Word and element location data:
━━━━━━━━━━━━━━━━━━━━━━━━━━━━━━
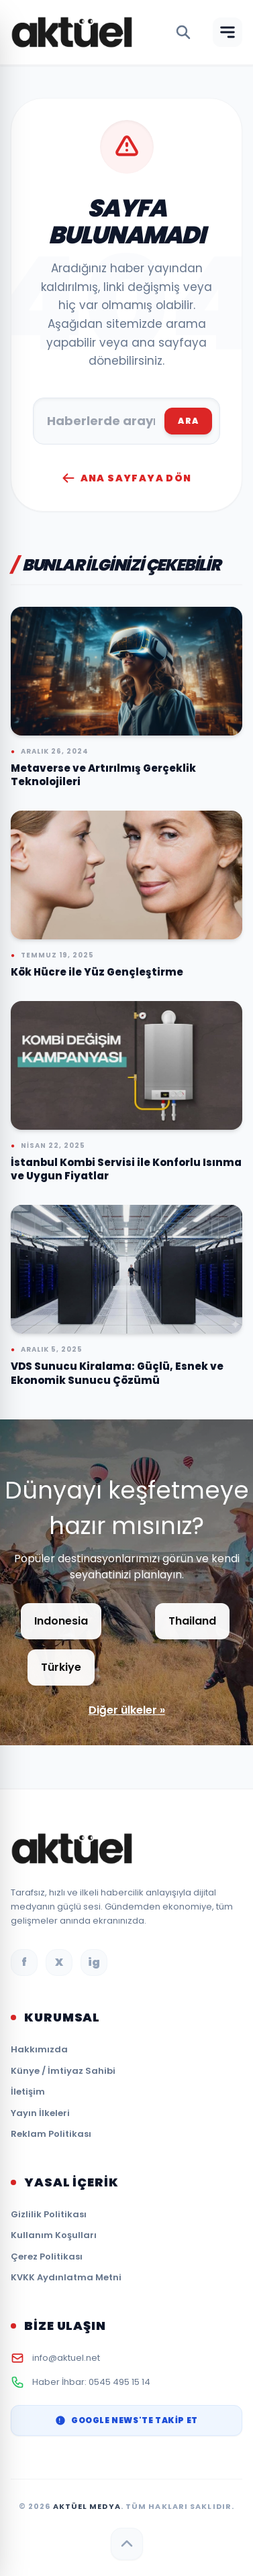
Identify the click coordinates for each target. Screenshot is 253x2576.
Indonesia (61, 1621)
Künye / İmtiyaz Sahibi (63, 2070)
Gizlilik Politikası (49, 2214)
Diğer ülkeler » (127, 1710)
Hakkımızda (39, 2049)
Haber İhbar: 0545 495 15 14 (91, 2382)
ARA (188, 420)
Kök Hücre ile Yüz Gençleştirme (97, 972)
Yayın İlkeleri (40, 2113)
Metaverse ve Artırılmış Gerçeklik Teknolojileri (103, 775)
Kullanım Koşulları (54, 2235)
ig (94, 1962)
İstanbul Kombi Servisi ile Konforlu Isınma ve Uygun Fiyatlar (126, 1169)
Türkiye (61, 1667)
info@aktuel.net (66, 2357)
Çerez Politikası (47, 2256)
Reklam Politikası (51, 2133)
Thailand (192, 1621)
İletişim (28, 2091)
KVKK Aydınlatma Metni (66, 2277)
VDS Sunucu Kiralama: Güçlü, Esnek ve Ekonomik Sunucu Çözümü (117, 1373)
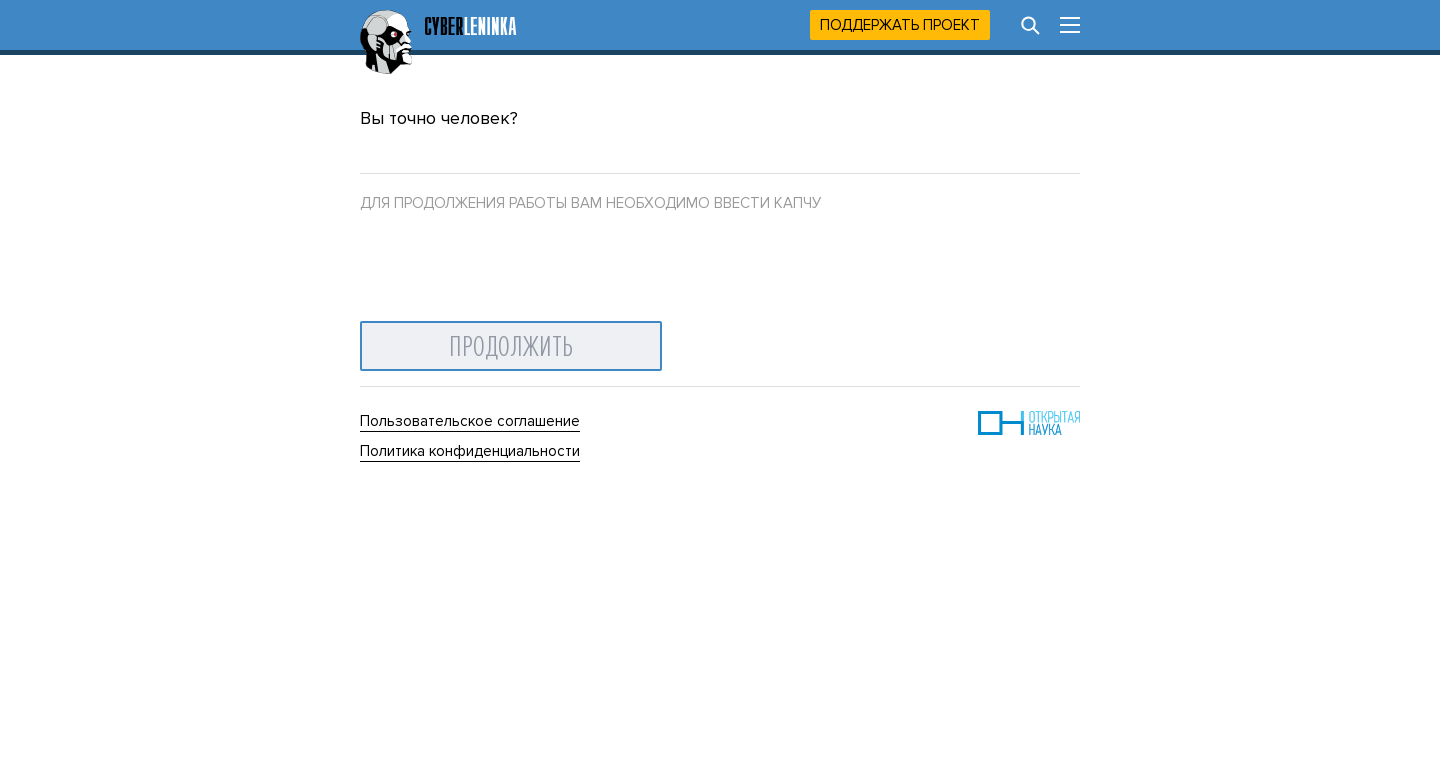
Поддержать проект (900, 25)
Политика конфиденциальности (470, 451)
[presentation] (512, 262)
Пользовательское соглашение (470, 421)
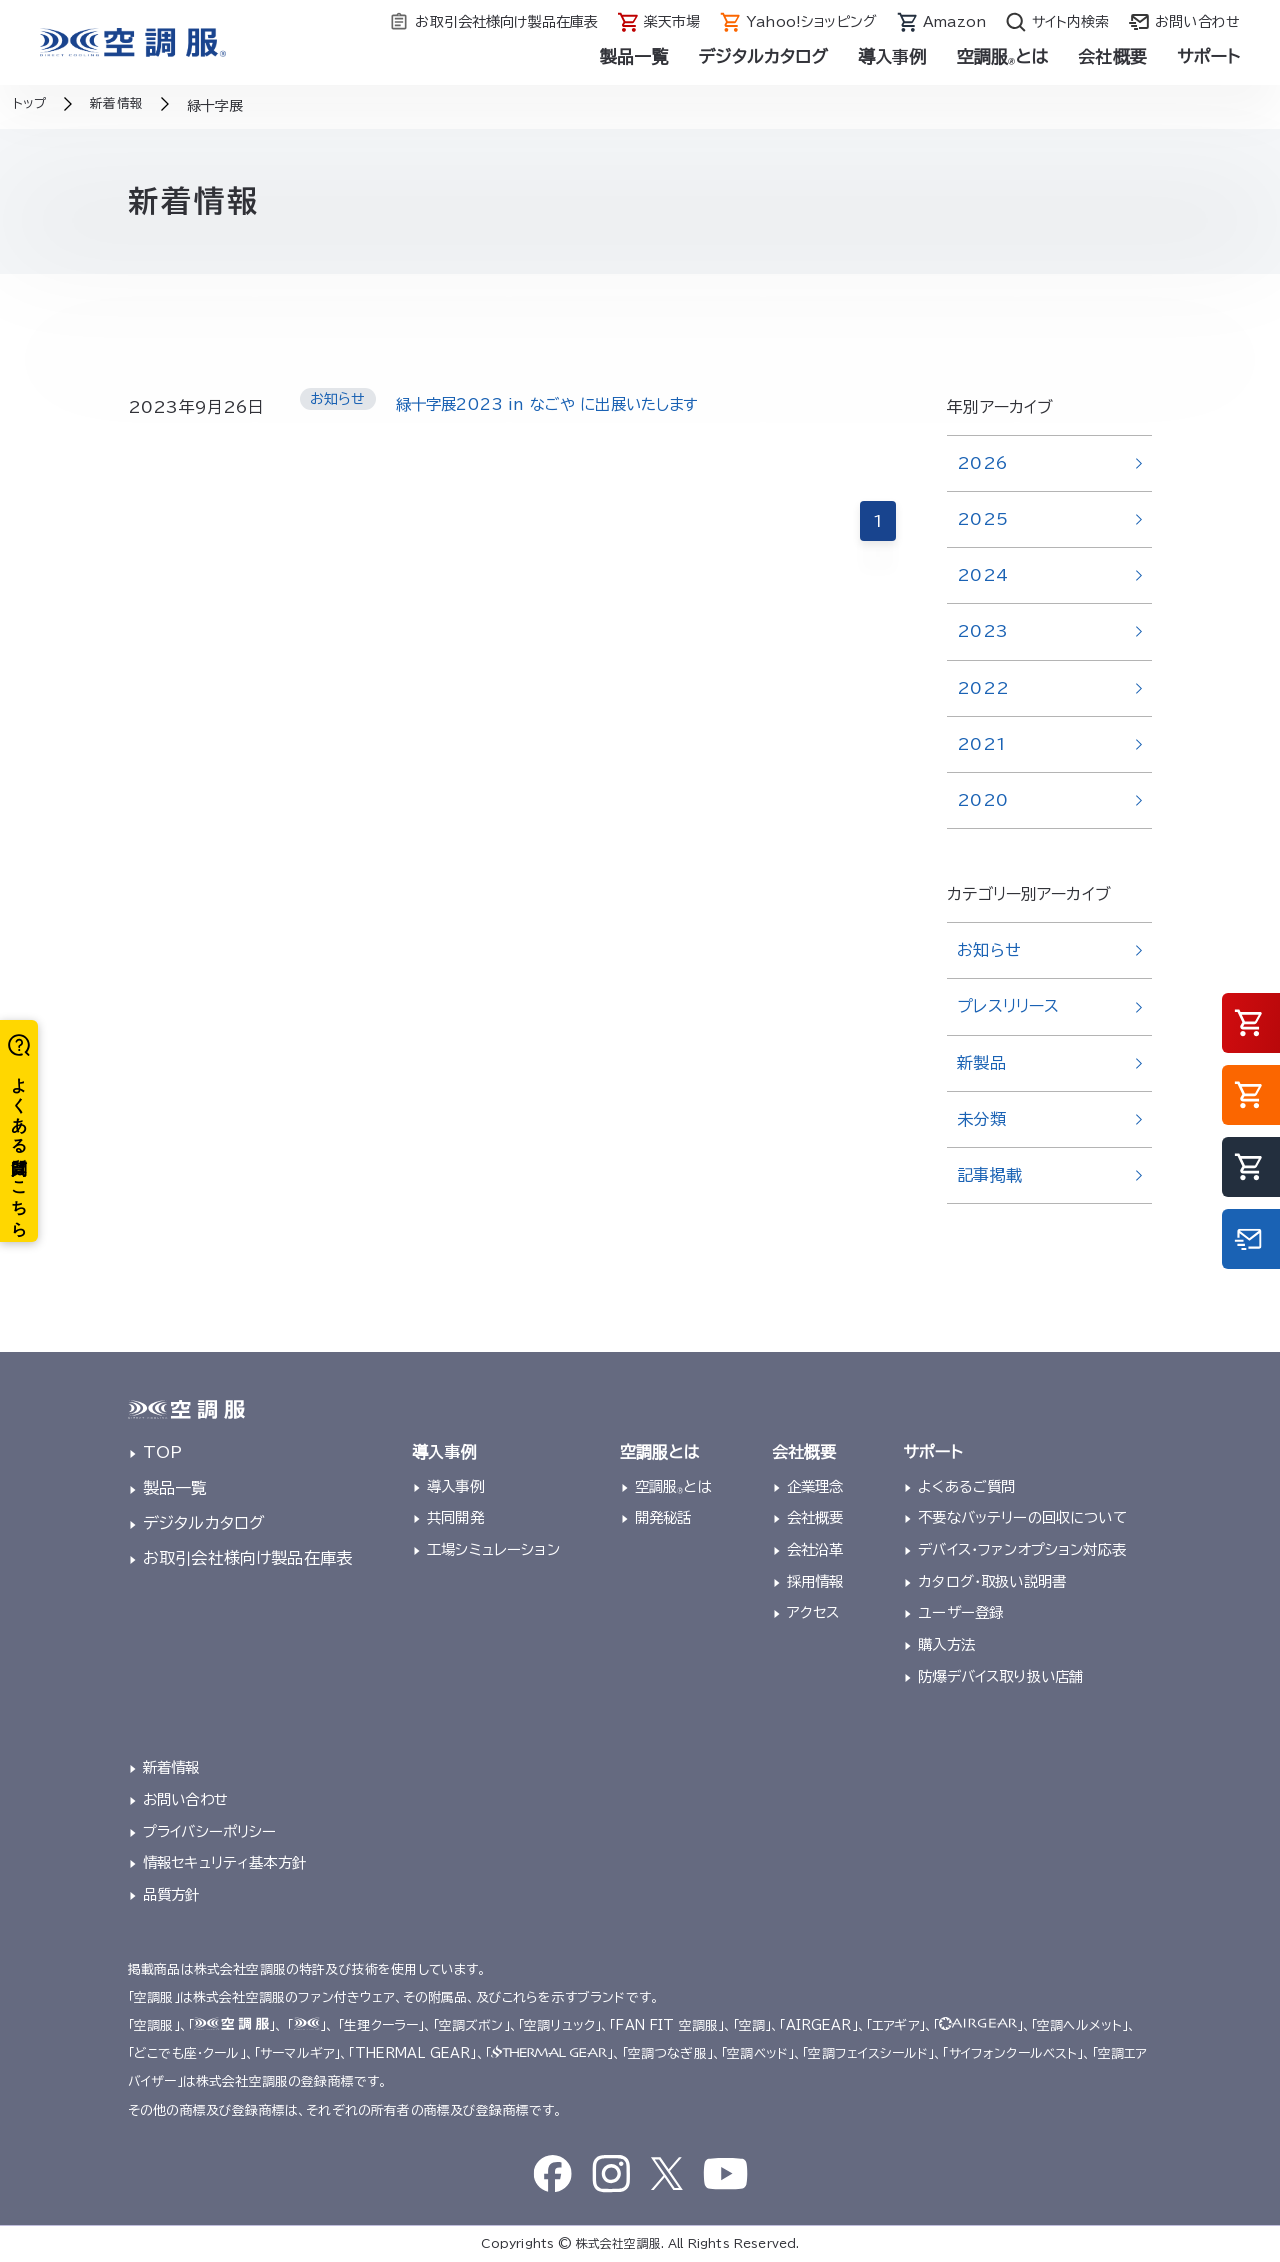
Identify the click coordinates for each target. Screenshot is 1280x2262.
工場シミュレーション (493, 1549)
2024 (982, 575)
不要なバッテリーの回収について (1022, 1517)
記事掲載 (989, 1175)
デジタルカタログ (763, 56)
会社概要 (1112, 56)
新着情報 (171, 1767)
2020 (982, 800)
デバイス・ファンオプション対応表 (1022, 1549)
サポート (1208, 56)
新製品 (981, 1063)
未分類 (981, 1119)
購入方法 (946, 1644)
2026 (982, 463)
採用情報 (815, 1581)
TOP (162, 1452)
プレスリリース (1008, 1006)
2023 (982, 631)
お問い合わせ (185, 1799)
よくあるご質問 (966, 1486)
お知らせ (989, 950)
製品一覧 (634, 56)
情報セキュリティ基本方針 (224, 1862)
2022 (983, 688)
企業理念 (815, 1486)
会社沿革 (815, 1549)
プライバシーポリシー (210, 1831)
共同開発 (455, 1517)
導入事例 (892, 56)
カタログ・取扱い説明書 (992, 1581)
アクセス (813, 1612)
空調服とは (1003, 56)
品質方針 (171, 1894)
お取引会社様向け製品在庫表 (247, 1558)
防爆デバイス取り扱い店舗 (1000, 1676)
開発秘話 (663, 1517)
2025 (982, 519)
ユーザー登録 (960, 1612)
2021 (981, 744)
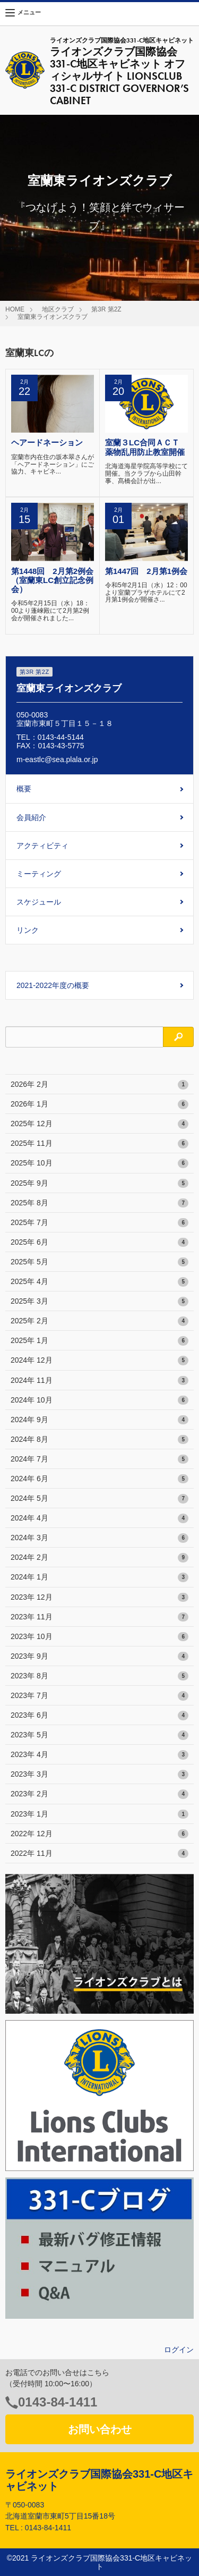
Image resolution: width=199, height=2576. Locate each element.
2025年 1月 (99, 1341)
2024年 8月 (99, 1440)
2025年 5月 (99, 1262)
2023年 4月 (99, 1755)
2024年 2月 (99, 1558)
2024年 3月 (99, 1538)
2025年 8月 (99, 1203)
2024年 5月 (99, 1499)
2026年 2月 (99, 1084)
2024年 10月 (99, 1400)
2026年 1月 (99, 1104)
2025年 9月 (99, 1183)
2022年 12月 (99, 1834)
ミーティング (38, 873)
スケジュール (38, 902)
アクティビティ (42, 845)
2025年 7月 (99, 1223)
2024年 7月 (99, 1459)
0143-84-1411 (57, 2402)
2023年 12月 (99, 1597)
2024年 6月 (99, 1479)
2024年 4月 (99, 1518)
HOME (14, 309)
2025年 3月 (99, 1301)
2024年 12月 (99, 1360)
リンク (27, 930)
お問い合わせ (100, 2429)
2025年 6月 (99, 1242)
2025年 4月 (99, 1282)
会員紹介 (31, 817)
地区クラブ (58, 309)
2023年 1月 (99, 1814)
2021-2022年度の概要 (52, 985)
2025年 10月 (99, 1163)
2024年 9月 (99, 1420)
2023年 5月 (99, 1735)
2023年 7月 (99, 1696)
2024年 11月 (99, 1381)
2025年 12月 (99, 1124)
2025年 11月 (99, 1143)
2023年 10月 (99, 1637)
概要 (23, 788)
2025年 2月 (99, 1321)
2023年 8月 (99, 1676)
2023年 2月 (99, 1794)
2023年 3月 (99, 1774)
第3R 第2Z (106, 309)
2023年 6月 (99, 1715)
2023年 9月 (99, 1656)
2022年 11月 (99, 1854)
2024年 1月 (99, 1577)
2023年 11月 (99, 1617)
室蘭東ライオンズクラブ (53, 316)
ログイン (179, 2349)
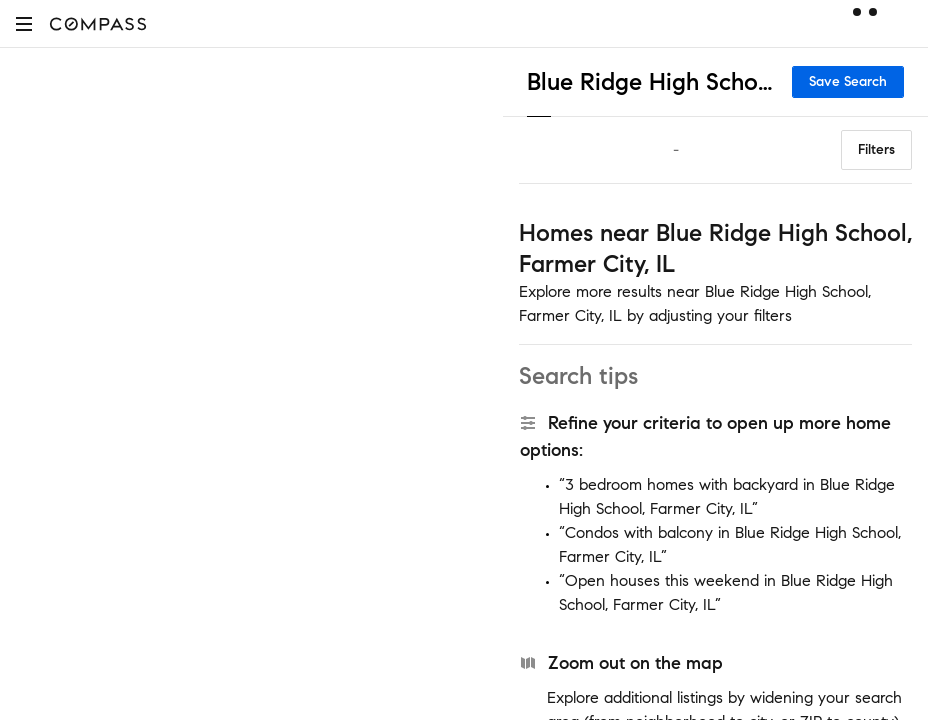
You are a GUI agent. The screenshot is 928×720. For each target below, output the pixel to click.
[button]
━━━━━━━━━━━━━━━━━━━━━━━━━━━━━━
Exercise description:
Rename "click coordinates" to "tap coordinates" throughout the lines above, changing nothing else, and leave the pictures out.

The result:
Identify the tap coordinates for each target. Screenshot is 253x2576.
Indonesia (61, 1621)
Künye / İmtiyaz Sahibi (63, 2070)
Gizlilik Politikası (49, 2214)
Diğer ülkeler » (127, 1710)
Hakkımızda (39, 2049)
Haber İhbar: 0545 495 15 14 (91, 2382)
ARA (188, 420)
Kök Hücre ile Yüz Gençleştirme (97, 972)
Yayın İlkeleri (40, 2113)
Metaverse ve Artırılmış Gerçeklik Teknolojileri (103, 775)
Kullanım Koşulları (54, 2235)
ig (94, 1962)
İstanbul Kombi Servisi ile Konforlu Isınma ve Uygun Fiyatlar (126, 1169)
Türkiye (61, 1667)
info@aktuel.net (66, 2357)
Çerez Politikası (47, 2256)
Reklam Politikası (51, 2133)
Thailand (192, 1621)
İletişim (28, 2091)
KVKK Aydınlatma Metni (66, 2277)
VDS Sunucu Kiralama: Güçlü, Esnek ve Ekonomik Sunucu Çözümü (117, 1373)
Поддержать проект (900, 25)
Политика конфиденциальности (470, 451)
[presentation] (512, 262)
Пользовательское соглашение (470, 421)
Identify the tap coordinates for each target. Screenshot is 1280x2262.
工場シミュレーション (493, 1549)
2024 (982, 575)
不要なバッテリーの回収について (1022, 1517)
記事掲載 (989, 1175)
デジタルカタログ (763, 56)
会社概要 (1112, 56)
新着情報 (171, 1767)
2020 (982, 800)
デバイス・ファンオプション対応表 (1022, 1549)
サポート (1208, 56)
新製品 (981, 1063)
未分類 (981, 1119)
購入方法 (946, 1644)
2026 (982, 463)
採用情報 (815, 1581)
TOP (162, 1452)
プレスリリース (1008, 1006)
2023 (982, 631)
お問い合わせ (185, 1799)
よくあるご質問 (966, 1486)
お知らせ (989, 950)
製品一覧 (634, 56)
情報セキュリティ基本方針 (224, 1862)
2022 (983, 688)
企業理念 (815, 1486)
会社沿革 (815, 1549)
プライバシーポリシー (210, 1831)
共同開発 (455, 1517)
導入事例 (892, 56)
カタログ・取扱い説明書 (992, 1581)
アクセス (813, 1612)
空調服とは (1003, 56)
品質方針 (171, 1894)
お取引会社様向け製品在庫表 (247, 1558)
防爆デバイス取り扱い店舗 (1000, 1676)
開発秘話 (663, 1517)
2025 (982, 519)
ユーザー登録 (960, 1612)
2021 (981, 744)
Image resolution: width=199, height=2576. Locate each element.
2025年 1月 (99, 1341)
2024年 8月 (99, 1440)
2025年 5月 (99, 1262)
2023年 4月 (99, 1755)
2024年 2月 (99, 1558)
2024年 3月 (99, 1538)
2025年 8月 (99, 1203)
2024年 5月 (99, 1499)
2026年 2月 (99, 1084)
2024年 10月 (99, 1400)
2026年 1月 (99, 1104)
2025年 9月 (99, 1183)
2022年 12月 (99, 1834)
ミーティング (38, 873)
スケジュール (38, 902)
アクティビティ (42, 845)
2025年 7月 (99, 1223)
2024年 7月 (99, 1459)
0143-84-1411 (57, 2402)
2023年 12月 (99, 1597)
2024年 6月 (99, 1479)
2024年 4月 (99, 1518)
HOME (14, 309)
2025年 3月 (99, 1301)
2024年 12月 (99, 1360)
リンク (27, 930)
お問い合わせ (100, 2429)
2025年 6月 (99, 1242)
2025年 4月 (99, 1282)
会員紹介 (31, 817)
地区クラブ (58, 309)
2023年 1月 (99, 1814)
2021-2022年度の概要 (52, 985)
2025年 10月 (99, 1163)
2024年 9月 (99, 1420)
2023年 5月 (99, 1735)
2023年 7月 (99, 1696)
2024年 11月 (99, 1381)
2025年 12月 (99, 1124)
2025年 11月 (99, 1143)
2023年 10月 (99, 1637)
概要 (23, 788)
2025年 2月 (99, 1321)
2023年 8月 (99, 1676)
2023年 2月 (99, 1794)
2023年 3月 (99, 1774)
第3R 第2Z (106, 309)
2023年 6月 (99, 1715)
2023年 9月 (99, 1656)
2022年 11月 (99, 1854)
2024年 1月 (99, 1577)
2023年 11月 (99, 1617)
室蘭東ライオンズクラブ (53, 316)
ログイン (179, 2349)
You are a GUI agent. The screenshot is 928×720. For each target below, output the pixel to click.
[button]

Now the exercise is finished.